:: Given entries ::
┌──
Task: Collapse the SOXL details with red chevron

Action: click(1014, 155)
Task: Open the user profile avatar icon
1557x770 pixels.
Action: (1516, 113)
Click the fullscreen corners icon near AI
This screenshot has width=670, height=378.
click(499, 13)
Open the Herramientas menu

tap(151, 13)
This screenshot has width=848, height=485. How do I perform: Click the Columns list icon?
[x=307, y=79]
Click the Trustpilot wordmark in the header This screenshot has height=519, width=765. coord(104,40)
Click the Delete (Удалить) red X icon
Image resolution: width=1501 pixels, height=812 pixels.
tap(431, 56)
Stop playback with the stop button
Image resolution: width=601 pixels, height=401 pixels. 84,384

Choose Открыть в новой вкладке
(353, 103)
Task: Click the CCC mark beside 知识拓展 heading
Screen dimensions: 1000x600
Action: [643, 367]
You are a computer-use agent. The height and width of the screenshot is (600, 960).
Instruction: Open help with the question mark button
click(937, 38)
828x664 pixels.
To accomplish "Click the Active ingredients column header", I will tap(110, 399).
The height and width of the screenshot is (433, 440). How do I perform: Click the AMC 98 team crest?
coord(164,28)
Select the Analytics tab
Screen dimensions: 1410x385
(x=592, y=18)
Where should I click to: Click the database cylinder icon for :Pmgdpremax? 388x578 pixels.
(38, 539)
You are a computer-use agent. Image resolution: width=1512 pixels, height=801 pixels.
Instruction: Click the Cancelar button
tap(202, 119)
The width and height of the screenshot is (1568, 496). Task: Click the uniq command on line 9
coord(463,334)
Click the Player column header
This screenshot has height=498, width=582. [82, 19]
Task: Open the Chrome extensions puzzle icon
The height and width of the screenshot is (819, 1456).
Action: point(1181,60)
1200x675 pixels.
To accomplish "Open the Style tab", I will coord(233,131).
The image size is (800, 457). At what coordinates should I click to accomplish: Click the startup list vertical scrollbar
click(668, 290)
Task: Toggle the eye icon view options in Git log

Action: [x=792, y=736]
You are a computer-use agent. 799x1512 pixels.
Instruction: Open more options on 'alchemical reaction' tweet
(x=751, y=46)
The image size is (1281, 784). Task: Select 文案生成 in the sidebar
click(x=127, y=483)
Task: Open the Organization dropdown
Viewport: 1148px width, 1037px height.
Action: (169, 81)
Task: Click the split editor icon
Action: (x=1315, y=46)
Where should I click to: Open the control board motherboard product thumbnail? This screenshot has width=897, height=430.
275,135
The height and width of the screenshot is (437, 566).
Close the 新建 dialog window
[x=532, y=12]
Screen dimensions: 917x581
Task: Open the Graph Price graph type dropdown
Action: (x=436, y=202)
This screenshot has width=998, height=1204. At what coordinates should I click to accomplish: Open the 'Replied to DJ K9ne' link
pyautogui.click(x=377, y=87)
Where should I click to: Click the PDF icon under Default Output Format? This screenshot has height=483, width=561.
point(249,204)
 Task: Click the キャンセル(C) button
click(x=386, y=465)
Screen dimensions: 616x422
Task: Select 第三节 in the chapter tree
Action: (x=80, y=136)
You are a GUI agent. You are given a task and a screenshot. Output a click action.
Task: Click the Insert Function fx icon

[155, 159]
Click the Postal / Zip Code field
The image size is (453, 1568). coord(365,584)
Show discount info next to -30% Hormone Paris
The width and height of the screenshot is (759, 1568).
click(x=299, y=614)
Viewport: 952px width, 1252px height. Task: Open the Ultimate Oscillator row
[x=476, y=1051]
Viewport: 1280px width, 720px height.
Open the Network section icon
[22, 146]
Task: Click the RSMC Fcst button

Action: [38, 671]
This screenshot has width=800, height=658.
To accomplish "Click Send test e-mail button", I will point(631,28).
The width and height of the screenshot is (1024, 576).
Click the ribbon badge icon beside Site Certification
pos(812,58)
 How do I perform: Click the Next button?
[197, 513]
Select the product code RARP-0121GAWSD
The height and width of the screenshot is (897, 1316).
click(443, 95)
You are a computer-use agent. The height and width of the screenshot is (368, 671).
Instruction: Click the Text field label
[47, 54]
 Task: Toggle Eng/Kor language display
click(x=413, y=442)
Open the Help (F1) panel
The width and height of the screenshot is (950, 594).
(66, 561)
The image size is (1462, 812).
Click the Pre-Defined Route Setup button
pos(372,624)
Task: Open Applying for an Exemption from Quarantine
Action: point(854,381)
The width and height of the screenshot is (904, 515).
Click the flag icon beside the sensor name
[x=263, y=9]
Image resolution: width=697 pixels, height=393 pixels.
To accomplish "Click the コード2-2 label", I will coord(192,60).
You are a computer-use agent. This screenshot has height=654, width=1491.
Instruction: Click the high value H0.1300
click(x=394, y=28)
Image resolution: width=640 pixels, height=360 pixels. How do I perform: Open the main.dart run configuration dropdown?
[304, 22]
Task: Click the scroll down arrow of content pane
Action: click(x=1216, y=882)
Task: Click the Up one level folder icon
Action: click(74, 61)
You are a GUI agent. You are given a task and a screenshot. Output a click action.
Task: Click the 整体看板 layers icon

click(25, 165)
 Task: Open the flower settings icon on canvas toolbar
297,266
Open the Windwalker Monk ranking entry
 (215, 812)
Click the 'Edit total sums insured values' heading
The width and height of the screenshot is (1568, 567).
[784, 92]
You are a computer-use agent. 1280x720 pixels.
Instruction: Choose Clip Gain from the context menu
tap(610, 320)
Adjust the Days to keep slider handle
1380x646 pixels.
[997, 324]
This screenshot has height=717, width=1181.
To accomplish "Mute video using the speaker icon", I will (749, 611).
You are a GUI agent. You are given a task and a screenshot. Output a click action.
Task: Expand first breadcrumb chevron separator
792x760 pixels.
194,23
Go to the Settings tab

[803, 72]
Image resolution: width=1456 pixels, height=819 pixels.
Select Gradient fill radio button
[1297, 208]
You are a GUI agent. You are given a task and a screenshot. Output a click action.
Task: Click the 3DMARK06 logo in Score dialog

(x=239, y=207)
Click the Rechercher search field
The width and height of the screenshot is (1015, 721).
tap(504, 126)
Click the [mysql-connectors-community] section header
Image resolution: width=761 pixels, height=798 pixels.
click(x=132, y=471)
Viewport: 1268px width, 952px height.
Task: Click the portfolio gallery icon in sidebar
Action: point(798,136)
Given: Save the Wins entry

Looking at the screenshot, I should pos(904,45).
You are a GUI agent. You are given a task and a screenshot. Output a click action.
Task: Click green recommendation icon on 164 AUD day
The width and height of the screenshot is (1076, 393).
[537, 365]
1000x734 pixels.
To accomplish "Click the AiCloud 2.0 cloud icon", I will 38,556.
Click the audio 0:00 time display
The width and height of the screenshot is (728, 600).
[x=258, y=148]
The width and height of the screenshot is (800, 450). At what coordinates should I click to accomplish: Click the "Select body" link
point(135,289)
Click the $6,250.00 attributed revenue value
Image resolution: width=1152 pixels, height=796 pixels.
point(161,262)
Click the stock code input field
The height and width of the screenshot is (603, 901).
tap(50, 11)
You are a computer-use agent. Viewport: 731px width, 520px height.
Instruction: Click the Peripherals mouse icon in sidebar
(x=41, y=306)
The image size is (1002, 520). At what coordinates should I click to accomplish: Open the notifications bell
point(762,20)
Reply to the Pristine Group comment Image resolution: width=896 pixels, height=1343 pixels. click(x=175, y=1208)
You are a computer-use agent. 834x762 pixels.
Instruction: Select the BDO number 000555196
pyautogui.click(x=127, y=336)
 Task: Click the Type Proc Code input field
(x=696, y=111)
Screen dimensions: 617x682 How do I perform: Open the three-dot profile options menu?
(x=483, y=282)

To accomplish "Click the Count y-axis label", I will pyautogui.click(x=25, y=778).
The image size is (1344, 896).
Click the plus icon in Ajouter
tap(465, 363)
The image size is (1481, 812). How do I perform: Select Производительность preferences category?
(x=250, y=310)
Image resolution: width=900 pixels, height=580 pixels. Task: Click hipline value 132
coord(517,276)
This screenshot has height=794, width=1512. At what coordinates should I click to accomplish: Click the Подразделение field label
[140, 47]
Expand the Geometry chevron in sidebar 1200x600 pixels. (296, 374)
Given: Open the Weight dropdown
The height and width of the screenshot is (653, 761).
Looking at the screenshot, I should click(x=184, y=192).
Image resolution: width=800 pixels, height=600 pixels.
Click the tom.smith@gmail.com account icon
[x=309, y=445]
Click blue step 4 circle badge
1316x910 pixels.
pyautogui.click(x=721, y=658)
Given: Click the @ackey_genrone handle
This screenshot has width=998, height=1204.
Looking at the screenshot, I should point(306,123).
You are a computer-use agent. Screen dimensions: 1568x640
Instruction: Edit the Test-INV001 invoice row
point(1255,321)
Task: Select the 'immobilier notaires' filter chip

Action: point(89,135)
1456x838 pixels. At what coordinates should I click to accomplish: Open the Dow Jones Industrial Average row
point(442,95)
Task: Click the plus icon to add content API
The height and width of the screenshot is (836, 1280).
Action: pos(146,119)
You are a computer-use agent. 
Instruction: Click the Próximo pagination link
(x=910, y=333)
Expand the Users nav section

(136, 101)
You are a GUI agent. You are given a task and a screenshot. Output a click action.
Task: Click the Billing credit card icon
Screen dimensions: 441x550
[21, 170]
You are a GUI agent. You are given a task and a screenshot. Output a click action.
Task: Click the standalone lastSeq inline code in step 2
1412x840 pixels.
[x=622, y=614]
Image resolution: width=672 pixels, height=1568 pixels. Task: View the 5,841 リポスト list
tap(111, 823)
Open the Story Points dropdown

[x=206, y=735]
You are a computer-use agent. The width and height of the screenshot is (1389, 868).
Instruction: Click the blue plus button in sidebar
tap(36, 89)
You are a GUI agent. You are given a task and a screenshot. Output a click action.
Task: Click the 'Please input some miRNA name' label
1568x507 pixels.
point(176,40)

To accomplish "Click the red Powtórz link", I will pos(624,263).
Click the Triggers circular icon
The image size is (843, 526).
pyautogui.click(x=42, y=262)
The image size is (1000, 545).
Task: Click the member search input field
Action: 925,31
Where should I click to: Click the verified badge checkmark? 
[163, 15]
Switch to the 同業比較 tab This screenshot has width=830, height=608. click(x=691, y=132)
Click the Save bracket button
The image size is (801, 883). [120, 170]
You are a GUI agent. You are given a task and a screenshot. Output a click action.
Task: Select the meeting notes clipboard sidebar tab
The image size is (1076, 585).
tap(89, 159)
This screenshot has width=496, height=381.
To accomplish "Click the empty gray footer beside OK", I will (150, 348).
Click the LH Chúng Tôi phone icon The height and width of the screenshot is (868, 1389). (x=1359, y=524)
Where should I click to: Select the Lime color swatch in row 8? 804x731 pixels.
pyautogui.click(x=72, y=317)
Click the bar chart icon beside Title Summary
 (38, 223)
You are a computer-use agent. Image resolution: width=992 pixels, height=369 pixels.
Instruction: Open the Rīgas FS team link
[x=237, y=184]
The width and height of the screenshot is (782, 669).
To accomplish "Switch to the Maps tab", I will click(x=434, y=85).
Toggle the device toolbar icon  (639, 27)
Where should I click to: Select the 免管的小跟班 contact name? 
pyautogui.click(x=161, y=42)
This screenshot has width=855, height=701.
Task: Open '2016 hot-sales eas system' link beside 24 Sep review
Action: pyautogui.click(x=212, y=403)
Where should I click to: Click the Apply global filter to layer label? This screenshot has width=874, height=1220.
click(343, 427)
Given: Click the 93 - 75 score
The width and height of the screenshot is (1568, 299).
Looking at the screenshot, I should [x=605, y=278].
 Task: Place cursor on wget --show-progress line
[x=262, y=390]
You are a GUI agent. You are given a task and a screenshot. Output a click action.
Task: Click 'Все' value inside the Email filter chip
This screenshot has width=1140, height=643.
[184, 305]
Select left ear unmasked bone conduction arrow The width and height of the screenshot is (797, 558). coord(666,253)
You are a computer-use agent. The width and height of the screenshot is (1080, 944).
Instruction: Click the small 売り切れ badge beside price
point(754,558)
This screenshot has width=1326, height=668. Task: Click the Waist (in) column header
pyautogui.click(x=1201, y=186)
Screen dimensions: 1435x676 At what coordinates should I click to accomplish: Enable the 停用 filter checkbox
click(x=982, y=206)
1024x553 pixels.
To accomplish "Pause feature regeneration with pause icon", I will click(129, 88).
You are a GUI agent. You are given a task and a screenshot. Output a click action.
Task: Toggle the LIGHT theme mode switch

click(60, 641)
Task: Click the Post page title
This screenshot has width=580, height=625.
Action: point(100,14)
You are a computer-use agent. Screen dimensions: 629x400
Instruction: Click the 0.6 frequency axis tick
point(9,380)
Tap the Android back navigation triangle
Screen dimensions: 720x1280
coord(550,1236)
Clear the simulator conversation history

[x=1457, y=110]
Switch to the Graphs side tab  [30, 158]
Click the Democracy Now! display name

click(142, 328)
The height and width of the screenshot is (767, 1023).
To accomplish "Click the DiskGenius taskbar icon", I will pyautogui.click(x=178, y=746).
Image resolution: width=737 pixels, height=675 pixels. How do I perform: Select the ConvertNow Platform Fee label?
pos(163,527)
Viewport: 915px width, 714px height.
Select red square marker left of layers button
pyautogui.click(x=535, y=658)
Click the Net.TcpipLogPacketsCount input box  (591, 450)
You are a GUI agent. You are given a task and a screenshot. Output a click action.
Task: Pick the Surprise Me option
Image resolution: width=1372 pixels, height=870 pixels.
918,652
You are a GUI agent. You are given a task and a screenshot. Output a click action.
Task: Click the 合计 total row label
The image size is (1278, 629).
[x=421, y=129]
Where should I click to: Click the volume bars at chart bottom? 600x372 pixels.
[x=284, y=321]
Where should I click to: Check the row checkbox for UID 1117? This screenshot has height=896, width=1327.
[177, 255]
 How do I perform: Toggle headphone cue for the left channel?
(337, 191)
└──
:: Try it ::
Each line in the listing above that includes "heading" is to be copied.

:: Result of the task ::
Task: Click the CCC mark beside 知识拓展 heading
Click the 'Edit total sums insured values' heading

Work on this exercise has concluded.